::: Texto mostrado

Una controversia en torno a si las guerras cada vez más frecuentes al cabo de un periodo de paz relativa (la guerra de los boers, la hispanoamericana, la ruso-japonesa, etc.), han de ser consideradas como algo "casual" o "episódico", o más bien han de ser aceptadas como signos de un período en el que irán desarrollándose guerras cada vez más violentas. Una controversia, en fin, en torno a una cuestión bien concreta: si la evolución del capitalismo ha entrado en una nueva fase de este tipo, ¿pueden bastar los viejos métodos de lucha del proletariado para hacer valer sus intereses de clase bajo condiciones diferentes? ¿Son, en tal caso, las nuevas formas de lucha proletaria surgidas antes y durante la revolución rusa -huelga de masas, insurrección armada- simples acontecimientos de importancia local y restringida, "fallas", incluso, o "errores", o hay que ver en ellos, por el contrario, los primeros intentos espontáneos de las masas, acometidos con certero instinto de clase, para adecuar su conducta a la situación mundial?

Conocemos la respuesta práctica de Lenin a este complejo de problemas tan estrechamente relacionados entre si. Viene expresada de la manera más clara en su lucha en el Congreso de Stuttgart -poco tiempo después de la derrota de la revolución rusa, cuando aún no se habían extinguido las lamentaciones de los mencheviques por la actitud de los obreros rusos, que habían ido, en su opinión, "demasiado lejos"- a favor de una toma de posición clara y tajante de la Segunda Internacional contra el peligro inminente de una guerra mundial imperialista, procurando orientar, además, esta toma de posición en lo concerniente a la actitud a adoptar contra dicha guerra.1

La proposición de Lenin y Rosa Luxemburgo fue adoptada en Stuttgart y más tarde ratificada por los Congresos de Copenhague y de Basilea. Lo cual significa que la Segunda Internacional reconocía oficialmente el peligro inminente de una guerra mundial imperialista y la necesidad de que el proletariado lo combatiera de manera revolucionaria. De manera pues, que, aparentemente, Lenin no estaba sólo en este punto. Tampoco en su visión, por razones económicas, del imperialismo como nueva fase del capitalismo.

La izquierda en bloque, así como ciertos elementos centristas y el ala derecha de la Segunda Internacional, percibieron los factores económicos reales que iban a hacer posible la irrupción del imperialismo. Hilferding intentó elaborar una teoría económica de estos nuevos fenómenos y Rosa Luxemburgo llegó incluso a perfilar el complejo económico global del imperialismo como fruto necesario del proceso de reproducción capitalista, integrando orgánicamente el imperialismo en la teoría de la historia del materialismo histórico y procurando de este modo un fundamento económico concreto a la "teoría del derrumbamiento".

Y, sin embargo, cuando en agosto de 1914 -y mucho después- Lenin se encontró completamente solo en la defensa de su punto de vista acerca de la guerra mundial, esta soledad suya no era en modo alguno casual. Tampoco es explicable por motivos psicológicos o morales, es decir, porque muchos de los que anteriormente enjuiciaban también "adecuadamente" el imperialismo hubieran sido dominados por la cobardía, etc. No. Las tomas de posición de las diversas corrientes socialistas en agosto de 1914 fueron la consecuencia lógica y objetiva de sus anteriores líneas tácticas, teóricas, etc., de conducta.

::::::
::: Material proporcionado

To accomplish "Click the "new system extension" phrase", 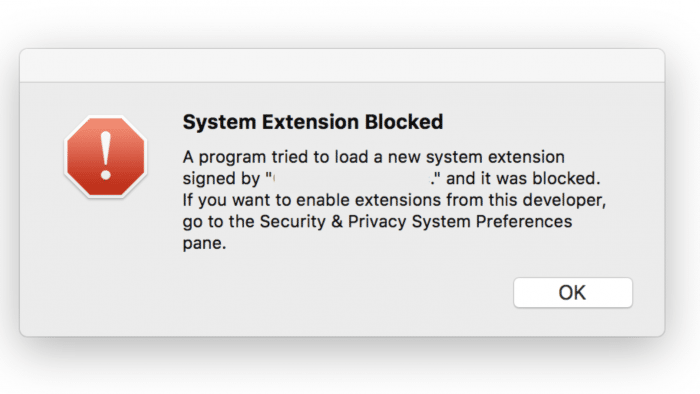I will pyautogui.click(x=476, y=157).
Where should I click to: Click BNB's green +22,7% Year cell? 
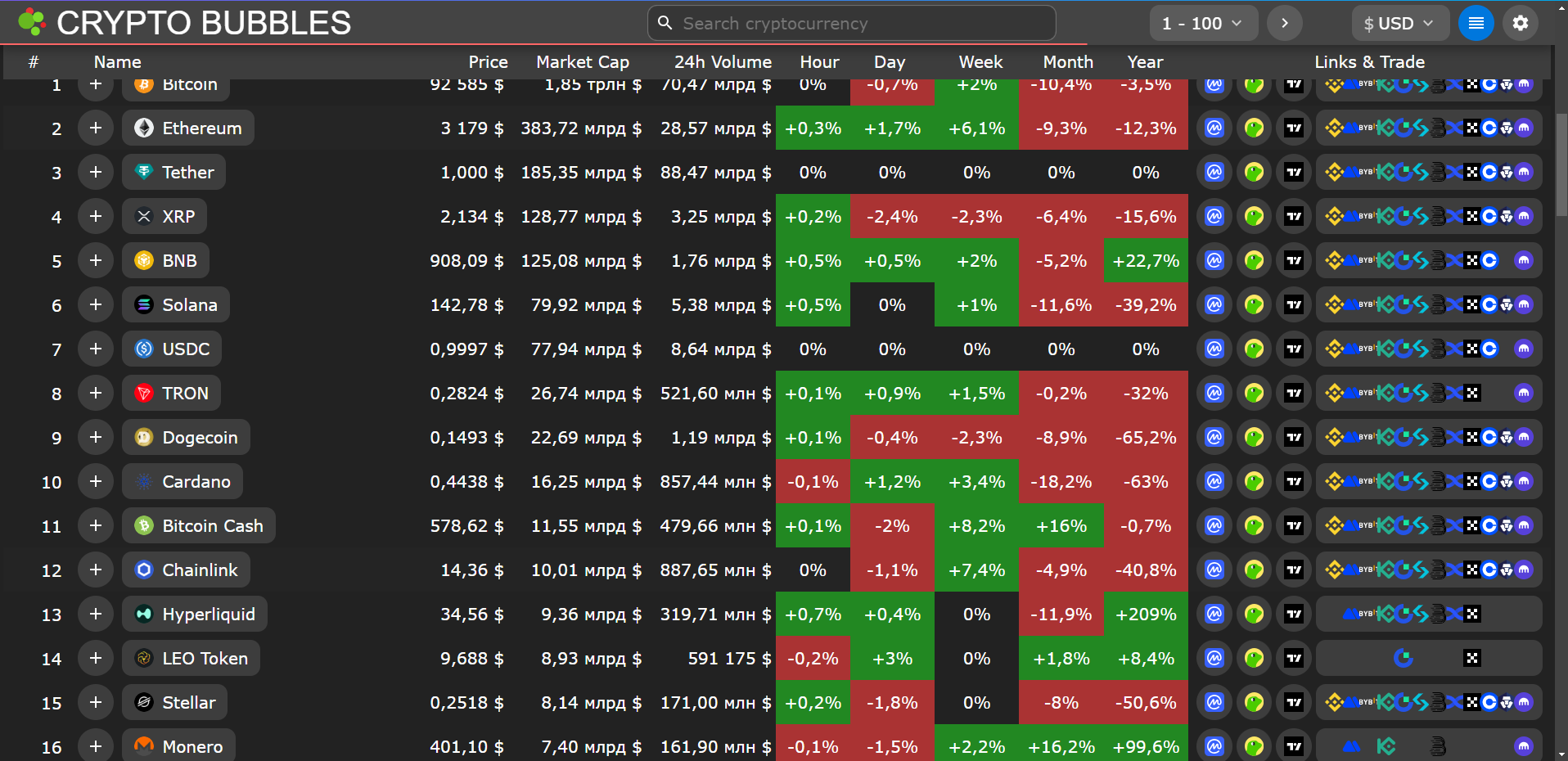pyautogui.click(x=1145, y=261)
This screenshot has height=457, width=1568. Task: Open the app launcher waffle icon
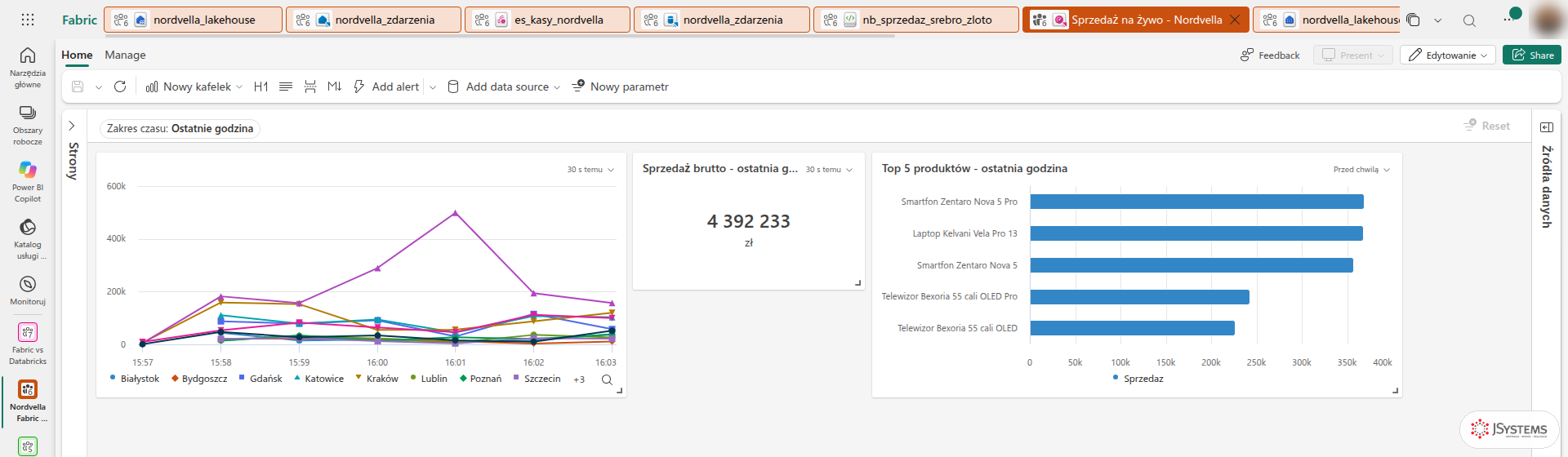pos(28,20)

::::::

Prosigue el texto sobre Lenin ante la guerra imperialista a partir de su última oración.

La concepción leninista del imperialismo es, de manera aparentemente paradójica, una producción teórica importante, por una parte, y, por otra, no es mucho lo que, considerado como teoría puramente económica, contiene de realmente nuevo. En cierto sentido se apoya en Hilferding y, desde el estricto punto de vista económico, no puede ser comparada en cuanto a profundidad y grandeza con la magnífica prosecución de la teoría marxista de la producción realizada por Rosa Luxemburgo.

La superioridad de Lenin no consiste sino en la íntima y concreta vinculación que ha sido capaz de establecer entre la teoría económica del imperialismo y el conjunto de los problemas políticos del presente, culminando así, realmente, una hazaña teórica sin parangón. Ha sido capaz, en fin, de convertir el contenido económico de la nueva fase en el hilo conductor de todas las acciones concretas acometidas en un medio tan decisivo.

De ahí, por ejemplo, que rechazara Lenin durante la guerra ciertos puntos de vista ultraizquierdistas de los comunistas polacos calificándolos de "economicismo imperialista"; de ahí que consume su refutación de la idea de Kautsky del "ultraimperialismo", una teoría que confiaba en la creación de un trust capitalista mundial favorable a la paz, para el que la guerra mundial no sería sino una vía "casual" y en modo alguno "adecuada", especificando que Kautsky introducía una separación entre la economía del imperialismo y su política.

Por supuesto que la teoría del imperialismo sustentada por Rosa Luxemburgo (y por Pannekoek y otros izquierdistas) no podía ser en modo alguno calificada como economicista en sentido estricto. Todos ellos -y Rosa Luxemburgo sobre todo- subrayan aquellos momentos de la economía imperialista en que ésta toma necesariamente un carácter político (colonialismo, industria de armamentos, etc.). Y, sin embargo, esta relación no es expuesta de manera verdaderamente concreta.

Es decir, que Rosa Luxemburgo muestra de manera incomparable que como resultado del proceso de acumulación, el tránsito al imperialismo, la época de las luchas por conseguir mercados coloniales y centros de producción de materias primas, así como las posibilidades de exportación de capital, etc., resultan realmente inevitables; que esta época -la fase postrera del capitalismo había de ser una época de guerras mundiales. Pero con ello se limita a fundamentar la teoría de la época entera, la teoría de este imperialismo moderno en general.

Por otra parte, tampoco logra establecer un puente entre esta teoría y las necesidades concretas del momento; sus artículos publicados bajo el rótulo de Junius no son, en sus aspectos concretos, consecuencia necesaria alguna de La acumulación de capital. El rigor teórico de su enjuiciamiento de la época entera no llega a concretarse en ella en un conocimiento claro de todas las fuerzas concretamente actuales, cuya valoración y aprovechamiento revolucionario constituye una de las tareas prácticas de la teoría marxista.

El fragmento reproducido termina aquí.